In the eighteenth century in England and on the Continent, what seems to have appealed to a growing middle class of collectors were sentimental rustic scenes, poor but pretty urban children selling flowers or peddling other wares, and, occasionally, political satire costumed as domestic scenes, such as the Marriage A-la-mode series by William Hogarth. But dominating market popularity (aside from landscape painting) were group portraits commissioned by the landed gentry of their families gathered in front of their estates or in their parlors; such subjects were known as “conversation pieces.”
In America in the eighteenth century, scenes of daily life could be found on commercial signs, banknotes, embroidery, fire screens, literary illustrations, and occasionally decorative over-mantle pictures. Not until the second decade of the nineteenth century did genre painting emerge in the United States as a separate branch of painting, and then it was close to earlier European prototypes—emphasizing gestures, anecdotal elements, and moralizing or humorous stories. It also followed three lines of development: the topographical view animated with small-scale working or strolling figures; sentimental genre paintings, such as bashful lovers and caring mothers; and political and social commentary, such as shrewd peddlers and politicians hustling votes [See Hills 1974].
In the second quarter of the nineteenth century, there was a clamor among writers and civic leaders for a national art—an art that would reflect the diversity of peoples in the expanding country.
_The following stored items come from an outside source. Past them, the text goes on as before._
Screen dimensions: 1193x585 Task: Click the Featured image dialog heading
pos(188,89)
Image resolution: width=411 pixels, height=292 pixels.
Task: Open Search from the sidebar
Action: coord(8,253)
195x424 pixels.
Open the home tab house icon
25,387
Of course, in that period, landscape painting dominated—scenes that depicted different regions. But the focus of concern regarding the encouragement of cultural nationalism was genre painting. In 1842 Ralph Waldo Emerson wrote in his essay “The Poet”: “We have yet had no genius in America with tyrannous eye, which knew the value of our incomparable materials . . . Our logrolling, our stumps, and their politics, our fisheries, our Negroes and Indians, our boats . . . the northern trade, the southern planting, the western clearing, Oregon and Texas, are yet unsung. Yet America is a poem in our eyes; its ample geography dazzles the imagination" [Quoted in Hills 1974, p. 24]. By geography, Emerson meant the people who characterized the different regions.
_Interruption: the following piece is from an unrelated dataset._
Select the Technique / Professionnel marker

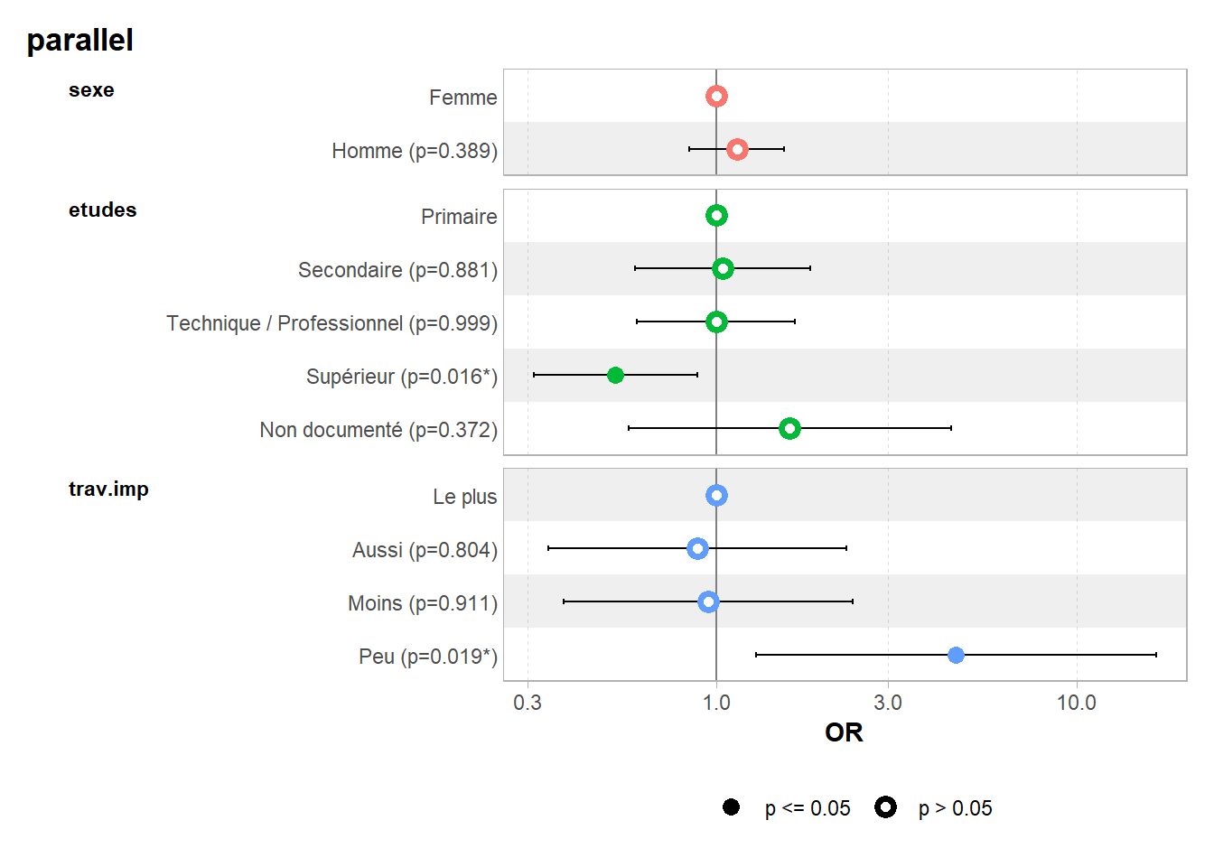coord(716,322)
The demand for a positive, national art among Northern civic leaders was driven by anxieties that slavery in the South was rapidly dividing the nation and destroying its commerce coupled by the belief that the middle classes should step forward as patrons for an “American art.” To make art affordable to these middle classes, art unions, first established in Europe, became popular in the United States. The American Art-Union (AAU), founded in New York City in 1838 as the Apollo Association, became the most influential art organization of the 1840s. The AAU supported Johnson’s trip to Europe by urging him to study in Düsseldorf, then the leading Academy for figure painters (as opposed to landscape painters) and also by purchasing some of his early works in oil.
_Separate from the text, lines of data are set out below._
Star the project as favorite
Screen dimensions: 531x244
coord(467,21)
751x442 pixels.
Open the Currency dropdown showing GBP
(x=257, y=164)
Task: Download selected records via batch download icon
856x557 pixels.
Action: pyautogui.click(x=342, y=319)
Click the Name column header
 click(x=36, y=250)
The AAU managers (mostly businessmen) encouraged not only a national art, but they also frowned on the pointed satiric humor of many established painters and preferred history painting and genre painting with cosmopolitan themes. Hence, the examples of types, such as the bashful bride, the comically eager suitor, the overweight white servant, the naughty school boy, the stern school master, the drunken sailor, the sly Yankee peddler, the slick politician, the “savage” Native American, and the grinning Black musician, gave way to prosperous farmers, heroic white pioneers in the West, men engaged in sports and hunting, playful children, couples on vacation, and thoughtful women.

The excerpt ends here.